A memoir of Davidson was printed in the 100th issue of PPC in 2014. In The Daily Telegraph, Bee Wilson commented "It's a miracle that PPC has survived all these years, given the parlous state of independent publishing. ... PPC endures, despite having a weird title and devoting its pages to some pretty out-of-the-way food history." Wilson continues, "PPC stands for Petits Propos Culinaires, which translates as 'little culinary matters'. The French title was one of Alan's many jokes." She adds that despite the French title the magazine is deeply British, "with articles on such questions as the origin of stilton, the history of Chelsea buns or how 'elevenses' started".

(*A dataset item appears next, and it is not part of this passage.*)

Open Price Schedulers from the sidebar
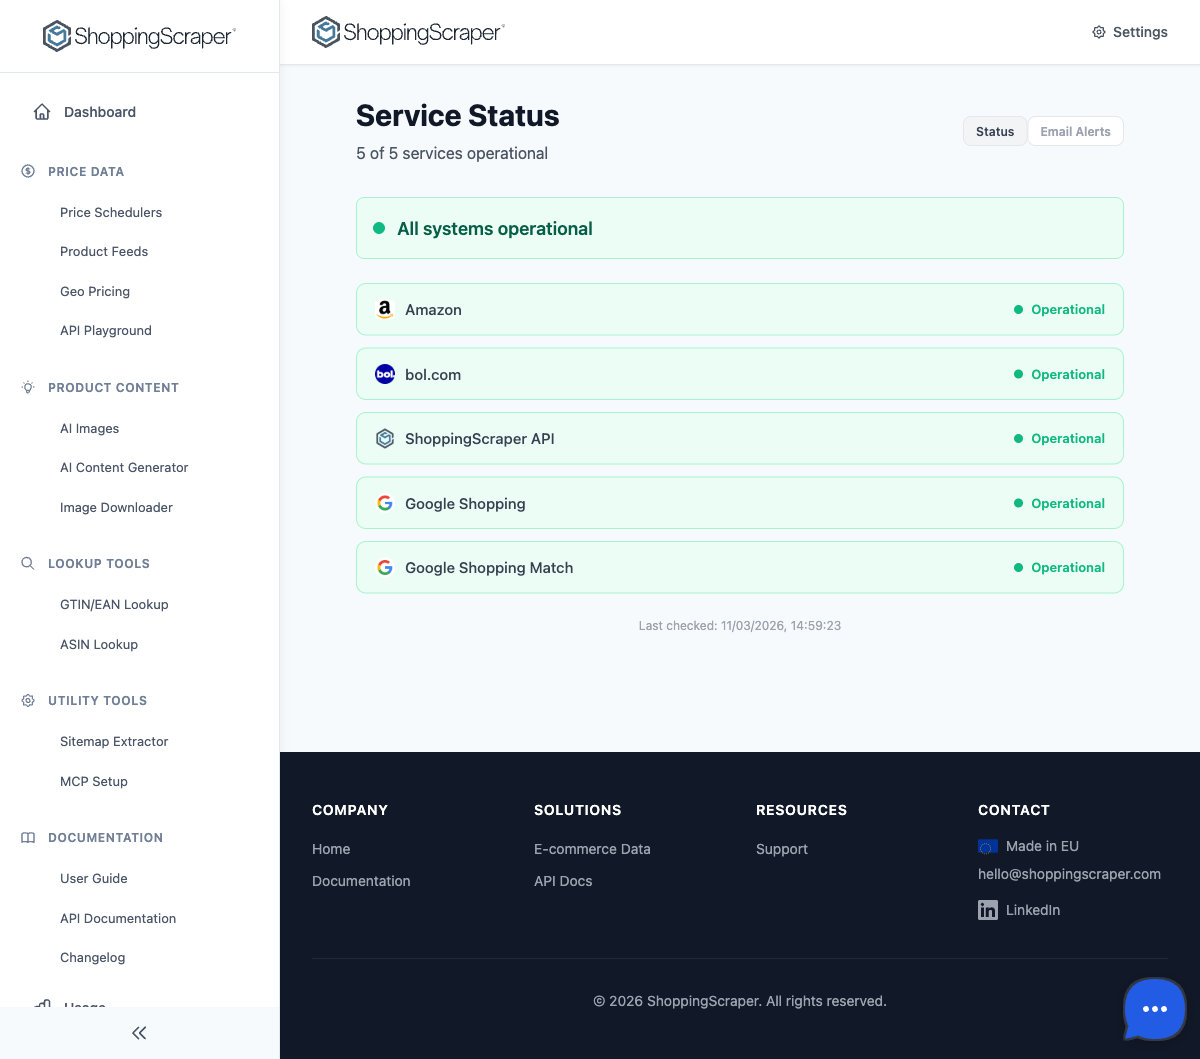 click(111, 212)
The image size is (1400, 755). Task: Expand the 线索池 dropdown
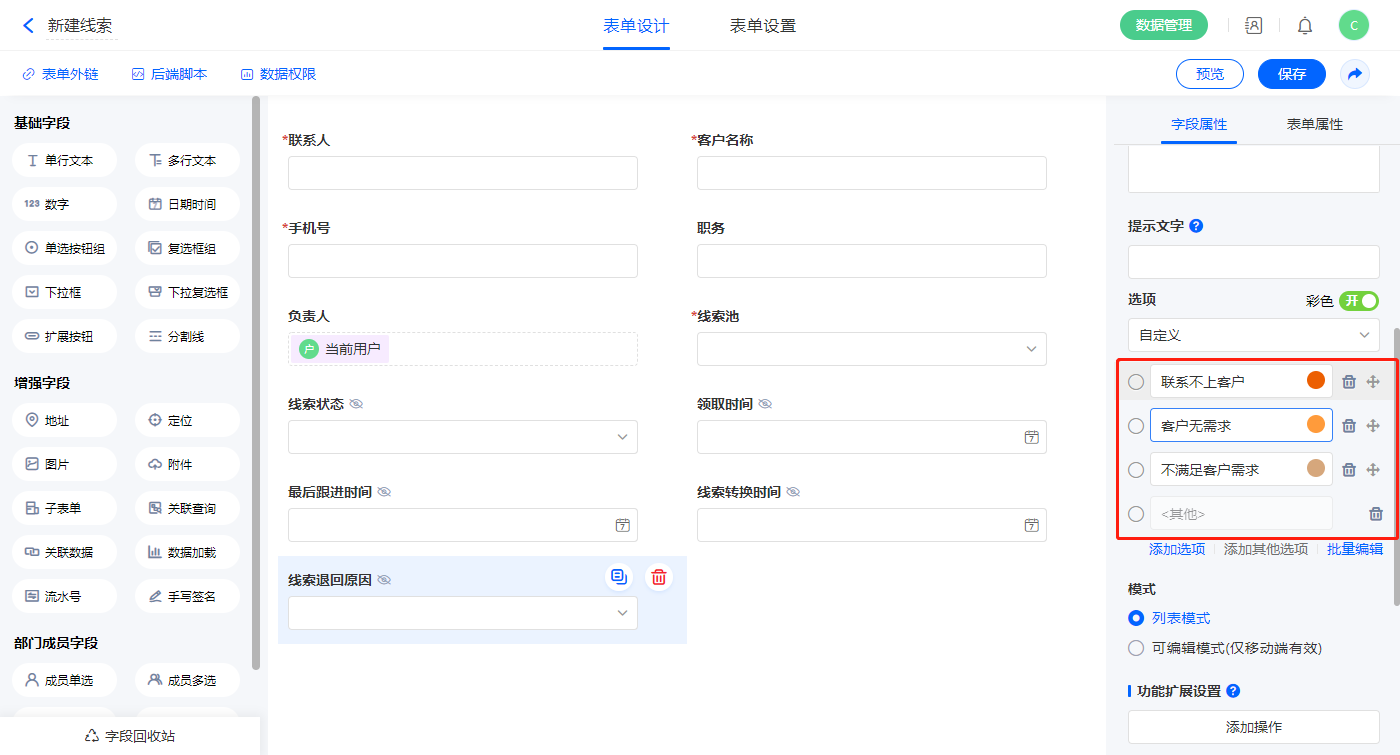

The journal was cited in 2015 when it printed an article which said that Cornish pasties were invented in London. Further controversy was sparked in 2016, when an article rebutted the supposedly French origins of the Canadian dish cipaille, tracing them instead to barges on the Yorkshire canals in 18th-century England.

== Sources ==
- Davidson, Alan (1999). Oxford Companion to Food; illustrations by Soun Vannithone. London: Oxford University Press ISBN 0-19-211579-0. 2nd ed. Edited by Tom Jaine; consultant editor: Jane Davidson; research director: Helen Saberi 2006 ISBN 0-19-280681-5.
- Davidson, Alan & Saberi, Helen, eds. (2002). The Wilder Shores of Gastronomy: Twenty Years of the Best Food Writing from the Journal "Petits Propos Culinaires". Ten Speed Press. ISBN 1-58008-417-6.